You can't do this while building the tree. In fact the codes aren't knowable until the tree-building process has finished.

So, rather than guess at intents, etc, I'll give some working code you can modify to taste. And I'll include a sample input and its output:

from heapq import heappush, heappop, heapify

class Node(object):
    def __init__(self, weight, left, right):
        self.weight = weight
        self.left = left
        self.right = right
        self.code = None

    def __cmp__(self, a):
        return cmp(self.weight, a.weight)

class Symbol(object):
    def __init__(self, name, weight):
        self.name = name
        self.weight = weight
        self.code = None

    def __cmp__(self, a):
        return cmp(self.weight, a.weight)

def encode(symbfreq):
    # return pair (sym2object, tree), where
    # sym2object is a dict mapping a symbol name to its Symbol object,
    # and tree is the root of the Huffman tree
    sym2object = {sym: Symbol(sym, w) for sym, w in symbfreq}
    tree = sym2object.values()
    heapify(tree)
    while len(tree) > 1:
        lo = heappop(tree)
        hi = heappop(tree)
        heappush(tree, Node(lo.weight + hi.weight, lo, hi))
    tree = tree[0]

    def assigncode(node, code):
        node.code = code
        if isinstance(node, Node):
            assigncode(node.left, code + "0")
            assigncode(node.right, code + "1")
    assigncode(tree, "")

    return sym2object, tree

i = [('a', 1), ('b', 2), ('c', 3), ('d', 4), ('e', 5)]
s2o, t = encode(i)
for v in s2o.values():
    print v.name, v.code

That prints:

So, as hoped, the symbols with the highest weights have the shortest codes.

Question 2

I suspect the problem is in segment: -

lo.code = '0'+lo.code
hi.code = '1'+hi.code

both hi & low can be intermediate nodes where as you need to update the codes at the leaves where the actual symbols are. I think you should not maintain any codes at construction of the huffman tree but get the codes of individual symbols after the construction of huffman tree by just traversing.

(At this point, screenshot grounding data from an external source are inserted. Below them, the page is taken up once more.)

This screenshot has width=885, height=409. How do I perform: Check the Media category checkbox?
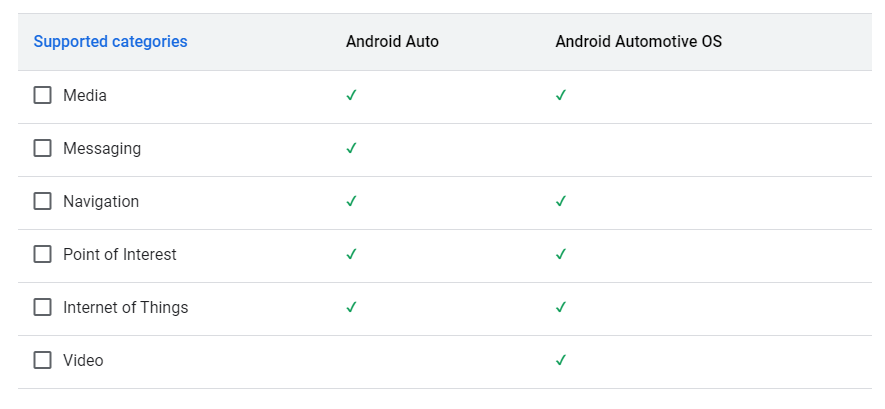tap(42, 95)
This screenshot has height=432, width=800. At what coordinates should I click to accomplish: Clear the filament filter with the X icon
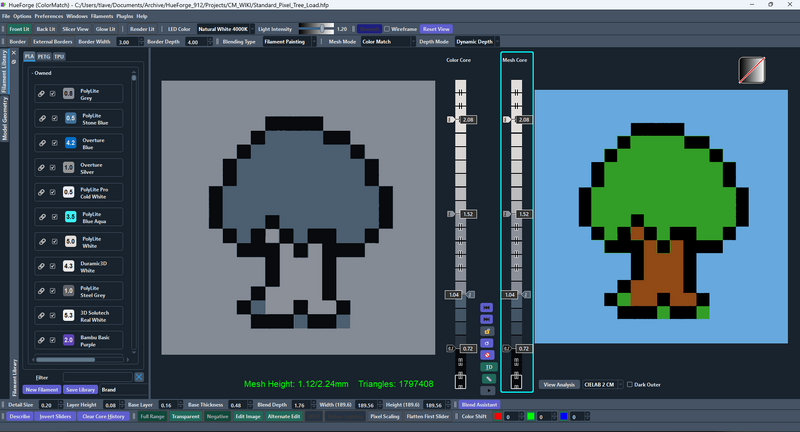[139, 376]
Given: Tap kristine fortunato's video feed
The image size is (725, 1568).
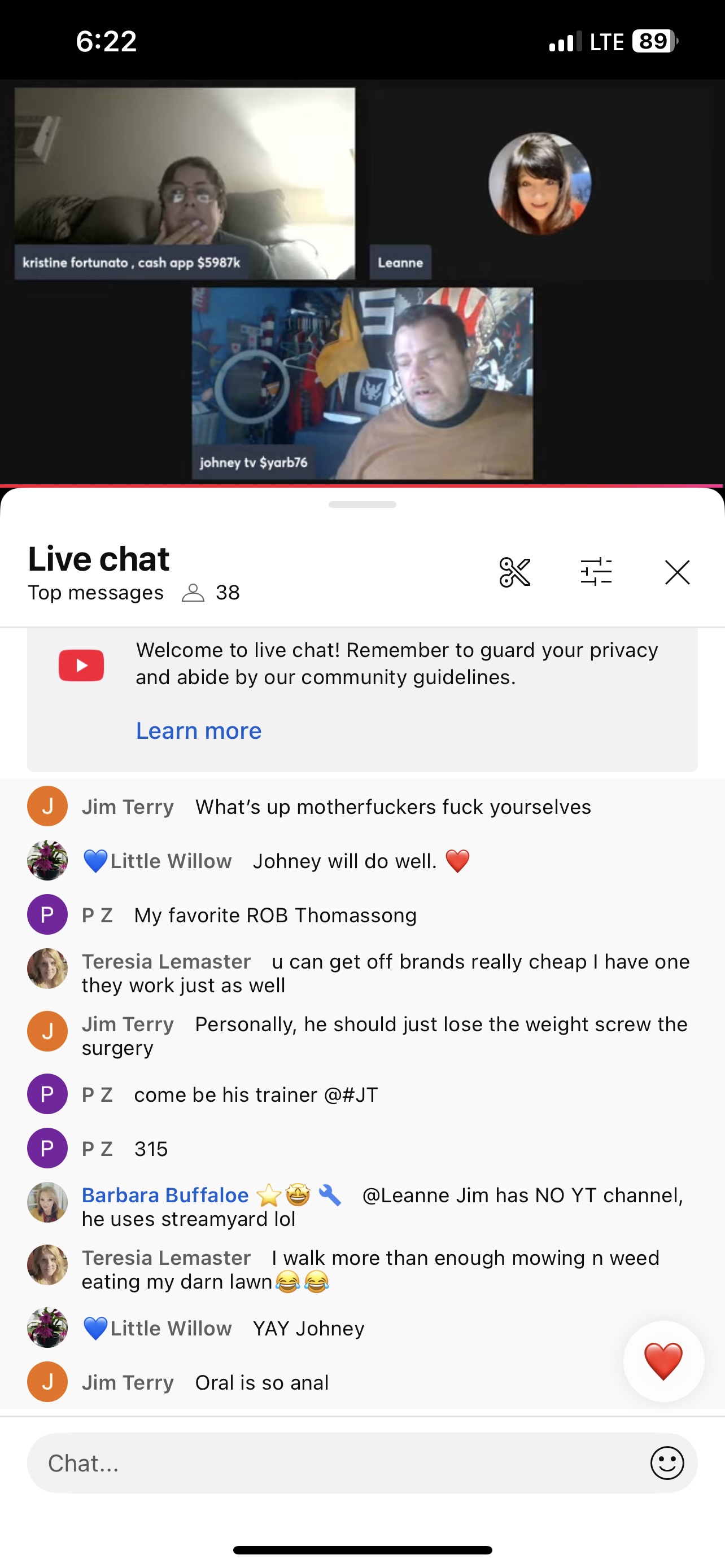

Heres my pseudo code for encode: -

 tree = ConstructHuffman(); // Same as your current but without code field

 def encode(tree,symbol): 
     if tree.data == symbol : 
         return None
     else if tree.left.data.contains(symbol) :
         return '0' + encode(tree.left,symbol)
     else : 
        return '1' + encode(tree.right,symbol)

Calculate codes for all symbol using above encode method and then u can use them for encoding.

Note: Change comparision function from comparing codes to comparing weights.